Items listed in a dataset:
*** Begin section ***

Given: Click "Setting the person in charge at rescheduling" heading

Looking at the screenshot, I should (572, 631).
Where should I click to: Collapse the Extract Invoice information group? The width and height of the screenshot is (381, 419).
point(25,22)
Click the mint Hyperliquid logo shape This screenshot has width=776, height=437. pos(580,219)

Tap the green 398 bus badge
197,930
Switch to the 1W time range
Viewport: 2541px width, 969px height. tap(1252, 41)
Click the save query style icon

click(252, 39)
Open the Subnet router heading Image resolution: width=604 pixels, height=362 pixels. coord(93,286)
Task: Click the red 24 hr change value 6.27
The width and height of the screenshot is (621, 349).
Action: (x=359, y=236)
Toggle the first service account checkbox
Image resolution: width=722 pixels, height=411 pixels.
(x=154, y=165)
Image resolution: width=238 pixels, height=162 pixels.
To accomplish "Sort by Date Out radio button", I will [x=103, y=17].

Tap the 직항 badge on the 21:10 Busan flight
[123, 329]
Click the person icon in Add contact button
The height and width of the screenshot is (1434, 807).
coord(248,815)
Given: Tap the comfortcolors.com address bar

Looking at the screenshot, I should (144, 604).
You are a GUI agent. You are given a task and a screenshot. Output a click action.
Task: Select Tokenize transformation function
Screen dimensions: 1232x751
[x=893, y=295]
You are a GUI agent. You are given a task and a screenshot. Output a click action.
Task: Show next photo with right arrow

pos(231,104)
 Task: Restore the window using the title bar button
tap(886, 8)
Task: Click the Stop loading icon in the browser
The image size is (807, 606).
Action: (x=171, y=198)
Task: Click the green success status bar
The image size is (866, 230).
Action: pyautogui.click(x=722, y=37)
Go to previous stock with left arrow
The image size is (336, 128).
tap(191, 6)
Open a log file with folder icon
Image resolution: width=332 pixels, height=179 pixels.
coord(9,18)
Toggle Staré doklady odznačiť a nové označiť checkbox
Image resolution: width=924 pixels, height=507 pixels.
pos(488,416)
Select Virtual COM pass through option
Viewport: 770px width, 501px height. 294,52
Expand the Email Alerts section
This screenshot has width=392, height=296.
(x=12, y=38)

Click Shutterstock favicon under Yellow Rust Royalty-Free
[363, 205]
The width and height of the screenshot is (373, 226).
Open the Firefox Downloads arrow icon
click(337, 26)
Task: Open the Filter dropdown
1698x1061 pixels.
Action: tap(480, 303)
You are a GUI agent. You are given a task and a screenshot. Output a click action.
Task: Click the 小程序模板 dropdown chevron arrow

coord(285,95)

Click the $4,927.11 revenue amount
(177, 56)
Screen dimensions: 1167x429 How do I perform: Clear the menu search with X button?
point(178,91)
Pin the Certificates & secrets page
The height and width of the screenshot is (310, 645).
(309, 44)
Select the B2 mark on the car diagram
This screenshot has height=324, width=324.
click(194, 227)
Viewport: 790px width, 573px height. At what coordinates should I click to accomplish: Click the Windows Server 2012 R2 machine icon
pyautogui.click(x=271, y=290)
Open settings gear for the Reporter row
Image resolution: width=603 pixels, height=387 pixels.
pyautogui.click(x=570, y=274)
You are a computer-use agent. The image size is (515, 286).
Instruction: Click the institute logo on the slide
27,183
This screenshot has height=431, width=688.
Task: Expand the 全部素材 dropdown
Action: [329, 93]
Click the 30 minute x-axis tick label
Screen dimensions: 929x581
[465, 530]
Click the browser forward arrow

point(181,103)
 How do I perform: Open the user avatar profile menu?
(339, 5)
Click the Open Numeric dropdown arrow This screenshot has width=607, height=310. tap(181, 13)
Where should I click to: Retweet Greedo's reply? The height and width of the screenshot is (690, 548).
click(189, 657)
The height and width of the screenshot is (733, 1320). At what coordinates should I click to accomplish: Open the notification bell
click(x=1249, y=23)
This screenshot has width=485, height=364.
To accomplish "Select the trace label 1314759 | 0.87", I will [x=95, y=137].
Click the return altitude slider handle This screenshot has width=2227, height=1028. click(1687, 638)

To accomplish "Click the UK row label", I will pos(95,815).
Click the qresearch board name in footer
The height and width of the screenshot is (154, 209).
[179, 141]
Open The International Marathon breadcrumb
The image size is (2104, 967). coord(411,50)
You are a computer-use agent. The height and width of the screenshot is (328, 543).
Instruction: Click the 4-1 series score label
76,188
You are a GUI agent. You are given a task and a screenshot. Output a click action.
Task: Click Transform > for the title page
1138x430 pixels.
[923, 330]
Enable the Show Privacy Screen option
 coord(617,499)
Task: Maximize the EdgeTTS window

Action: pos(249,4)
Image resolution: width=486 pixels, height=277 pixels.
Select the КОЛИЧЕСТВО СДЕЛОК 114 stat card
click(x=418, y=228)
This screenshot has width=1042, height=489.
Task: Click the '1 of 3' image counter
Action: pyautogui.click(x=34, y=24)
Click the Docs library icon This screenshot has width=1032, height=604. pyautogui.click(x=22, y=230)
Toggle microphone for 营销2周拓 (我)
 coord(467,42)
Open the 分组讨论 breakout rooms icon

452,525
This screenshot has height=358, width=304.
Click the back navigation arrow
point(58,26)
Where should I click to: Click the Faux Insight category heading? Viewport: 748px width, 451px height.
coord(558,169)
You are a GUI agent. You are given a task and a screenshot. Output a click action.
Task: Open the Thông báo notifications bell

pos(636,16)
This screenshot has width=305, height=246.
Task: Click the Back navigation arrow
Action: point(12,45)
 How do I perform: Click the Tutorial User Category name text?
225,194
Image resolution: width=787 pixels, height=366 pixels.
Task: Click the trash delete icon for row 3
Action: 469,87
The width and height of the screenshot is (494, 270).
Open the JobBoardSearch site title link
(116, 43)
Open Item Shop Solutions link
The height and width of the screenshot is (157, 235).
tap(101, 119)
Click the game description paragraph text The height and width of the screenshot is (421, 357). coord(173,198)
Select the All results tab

*** End section ***

Check every line of the records above for the string "will". Copy those that hold it.

(ANSWER BELOW)
To accomplish "Sort by Date Out radio button", I will [x=103, y=17].
To accomplish "Select the trace label 1314759 | 0.87", I will [x=95, y=137].
To accomplish "Click the UK row label", I will pos(95,815).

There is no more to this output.